Therefore, it is urgent to develop an electric vehicle converter for increasing the input / output voltage step-up ratio. Among the converters for electric vehicles, there are several types of DC-to-DC converters, such as buck, boost, and buck-boost converters. These are distinguished by whether the output voltage is above or below the input voltage and whether the output voltage spans the entire range of the input voltage. Typically, these converters often use pulse-width-modulation (PWM) as the switching method. If you want to increase the output voltage with a fixed input voltage such as a battery bank, you usually use a boost converter. In this case, there is a problem that the cost of the capacitor is increased.

KR 10-2002-0097369 A, 2002.12.31, p. 2, Fig. 2

 Choi, Mi-Sun, Song-Geun Song, Sung-Jun Park, Dae-Kyung Kim, Yong-Koo Kim, "Development of High-Efficiency Boosted DC / DC Converter for Electric Vehicle", Journal of the Korean Institute of Power Electronics, Vol.15, No.2, pp. 127-133, April 2010.

The present invention is to provide a boost type DC-to-DC converter device for driving a motor for driving an electric vehicle by efficiently boosting the low battery voltage to solve the above problems.

The technical problems to be achieved by the present invention are not limited to the technical problems mentioned above.

In the DC-to-DC converter device of the present invention for achieving the above object, the converter device is composed of a first to second circuit module including a switch, a capacitor, an inductor, a diode, In the first circuit module, the first capacitor is connected in series with the + terminal of the input voltage source, the + terminal of the first inductor is also connected to the + terminal of the input voltage source, and the first terminal is connected between the-terminal of the first capacitor and the first inductor.

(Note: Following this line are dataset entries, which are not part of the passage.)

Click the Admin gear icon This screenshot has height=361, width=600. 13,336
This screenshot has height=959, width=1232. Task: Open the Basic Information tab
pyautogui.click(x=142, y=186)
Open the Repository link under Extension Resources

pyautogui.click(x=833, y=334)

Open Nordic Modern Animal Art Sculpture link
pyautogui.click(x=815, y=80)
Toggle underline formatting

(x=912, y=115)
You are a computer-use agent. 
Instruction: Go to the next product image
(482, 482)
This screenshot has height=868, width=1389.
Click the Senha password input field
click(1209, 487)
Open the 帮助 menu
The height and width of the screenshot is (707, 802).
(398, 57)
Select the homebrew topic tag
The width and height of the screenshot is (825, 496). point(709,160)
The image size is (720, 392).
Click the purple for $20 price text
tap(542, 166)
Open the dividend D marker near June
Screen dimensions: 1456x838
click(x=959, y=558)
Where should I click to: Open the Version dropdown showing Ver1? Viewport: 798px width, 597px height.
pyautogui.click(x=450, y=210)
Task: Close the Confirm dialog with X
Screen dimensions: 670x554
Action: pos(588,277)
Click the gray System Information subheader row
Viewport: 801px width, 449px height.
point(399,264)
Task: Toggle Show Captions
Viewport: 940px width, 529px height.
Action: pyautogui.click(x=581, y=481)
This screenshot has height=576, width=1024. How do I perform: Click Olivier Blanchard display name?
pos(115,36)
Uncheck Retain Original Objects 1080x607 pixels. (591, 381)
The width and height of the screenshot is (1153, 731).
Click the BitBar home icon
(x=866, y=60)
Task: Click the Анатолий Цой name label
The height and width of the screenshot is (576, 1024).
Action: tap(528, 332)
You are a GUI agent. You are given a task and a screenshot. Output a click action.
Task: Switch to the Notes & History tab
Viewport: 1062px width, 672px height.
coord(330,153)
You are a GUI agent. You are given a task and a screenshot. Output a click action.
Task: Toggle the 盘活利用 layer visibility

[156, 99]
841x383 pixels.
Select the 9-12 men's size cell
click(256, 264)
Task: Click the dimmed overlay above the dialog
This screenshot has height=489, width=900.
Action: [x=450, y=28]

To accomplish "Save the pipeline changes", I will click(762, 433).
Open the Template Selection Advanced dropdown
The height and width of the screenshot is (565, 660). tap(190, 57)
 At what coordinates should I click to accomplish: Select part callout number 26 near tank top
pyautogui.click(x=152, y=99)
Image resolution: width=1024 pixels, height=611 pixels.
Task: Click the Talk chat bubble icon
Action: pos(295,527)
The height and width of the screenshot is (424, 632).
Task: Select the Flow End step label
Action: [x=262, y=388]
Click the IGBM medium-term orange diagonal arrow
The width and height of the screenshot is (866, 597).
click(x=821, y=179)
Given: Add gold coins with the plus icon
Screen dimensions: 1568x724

A diode is connected, a first switch is connected between the-terminal of the first inductor and the-terminal of the input voltage source, a second capacitor is connected in series with the first capacitor of the first circuit module in the second circuit module, The + terminal of the second inductor is also connected to the first capacitor, the second diode is connected between the-terminal of the second capacitor and the second inductor, and the second switch is connected between the-terminal of the second inductor and the-terminal of the input voltage source.The first to second switches are operated through a control signal of a controller connected for control to switch power, and the power is converted and output through an output terminal formed between the second capacitor and an input voltage source. It is done.

Preferably, the DC-to-DC converter device further comprises a third to n-th circuit module for boosting the output voltage, the n- of the n-th module from the n-th circuit module An n-th capacitor is connected in series with the first capacitor, an n-th capacitor is also connected to the + terminal of the n-th inductor, an n-th diode is connected between the n-th capacitor and the-terminal of the n-th inductor, and an n-th inductor The n-th switch is connected between the-terminal of and the-terminal of the input voltage source.

The third to nth switches of the third to nth circuit modules are operated through a control signal of a controller connected for control to switch power, and the power is supplied through an output terminal formed between the nth capacitor and an input voltage source. It is characterized in that the converted and output.

Preferably, energy is stored in the first inductor during the ON period of the first switch, and energy stored in the first inductor during the OFF period of the first switch charges the first capacitor, and during the ON / OFF period of the first switch. The voltage between the terminal of the first capacitor and the input voltage source is the sum of the input voltage and the voltage across the first capacitor.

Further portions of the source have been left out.